Earlier, I wrote that the CEO of Robinhood, Vlad Tenev, uses ridiculous corporate language. It was on full effect during his interview with Elon Musk and in the Gamestop White House Financial Services Hearing.
In both interviews, Vlad mentions that $GME’s sudden rise in price is a 5 sigma event. It’s an over-the-top way of saying an event that is 5 standard deviations from the norm in a normal (Gaussian) distribution. 
He also sometimes describes it as a “one in 3.5 million event”.
This was a five sigma Black Swan event (1 in 3.5 million), so basically model-breaking. Our daily VaR requirement increased from $282M to $1.4B in 1 day (see page 10 of my written testimony to the House Financial Services Committee https://t.co/QbOUyg3aSP)— VLAD (@vladtenev) February 25, 2021
The thing is, intuitively, you can just feel that GME’s rise in price is not a once in 3.5 million event.
It’s hard to tell what Vlad means.  It could be:
- In 3.5 million trading days, any stock rising this fast would happen once. (3.5m / 253 trading days in a year = once every 9,589 years)
- Of the 2,800 stocks on NYSE, this will happen once in 3.5 trading days. ( (3.5m / 365) / 2800 = once every 4.94 years) 
Neither of these makes sense.
$GME rose a lot; but it wasn’t unheard of. On 1/15/2021, it was trading at $35.50.
Twelve days later on 1/27/2021, at its peak, it hit $347.51. A 878.90% increase.
That’s a lot. But this happens all the time. Last year, Kodak had a bigger rise than Gamestop, and did it in 5 days.
Definitely not one in 3.5 million.
At the other end of the spectrum: if an event happens every 5 years, you should be prepared for it. Full stop.
Nassim Nicholas Taleb Calls Him Out
In the tweet embedded above, Vlad says:
This was a five sigma Black Swan event…
Nassim Nicholas Taleb (NNT), who invented the term Black Swan, responds to Vlad’s tweet:
It was NOT 1 in 3.5 million!!!!— Nassim Nicholas Taleb (@nntaleb) March 3, 2021
NNT then adds an explainer video:
In summary, what the above video says is: you can only apply sigmas if you are certain you’re dealing with a perfectly gaussian distribution. 
If there’s any doubt that the outcomes are gaussian, when you see an unlikely (6 sigma event), it basically confirms to you that the distribution is not gaussian.
This is a version of Wittgenstein’s ruler.
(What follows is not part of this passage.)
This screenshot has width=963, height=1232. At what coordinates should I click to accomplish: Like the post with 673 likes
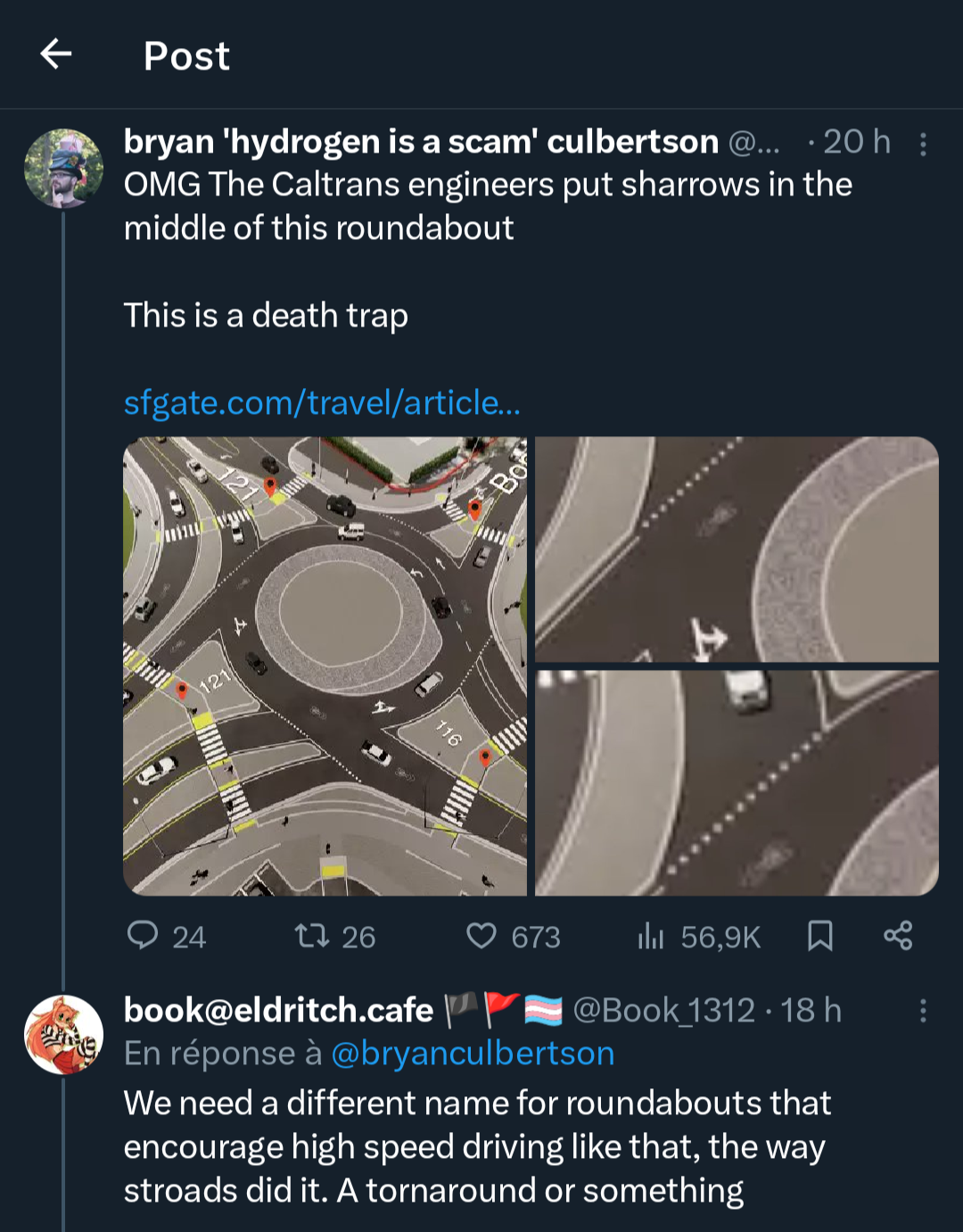point(482,936)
Think about it this way.
- You live in North America in year 500. You’ve only seen white swans.
- You believe all swans are white.
- A traveler brings a black swan from Australia, and shows you.
- You can either conclude:
- That is not a swan.
- Some swans are black.
In the stock market:
- You believe events in the stock market are a perfect normal (Gaussian) distribution.
- Gamestop rises up unexpectedly fast.
- If stock prices are normally distributed, that makes this a 5 sigma event.
- You can either conclude:
- This is truly a one in 3.5 million event.
- Stock prices are actually not a normal distribution.
The answer is swans are black; stock prices are not normally distributed, and prices change like this all the time.
It’s clear that:
- Vlad is intentionally using handwavy math to say he’s not responsible.
- Doesn’t understand the math.
 Using unnecessarily complex terms is a common thing bullshitters do.
 Intentionally being obscure is another common thing they do.
 This could also be some other cherry-picked stat by combining Gamestop’s market cap, trading value, and some other factors.
 NNT uses LTCM as an example. Their hedge fund blew up, and they claimed it was a 10 sigma event. If you are even only 99.9999% sure that it’s a normal distribution and you see a 10 sigma event, the likelihood that it’s actually 10 sigma is 2.03 x 10^-15.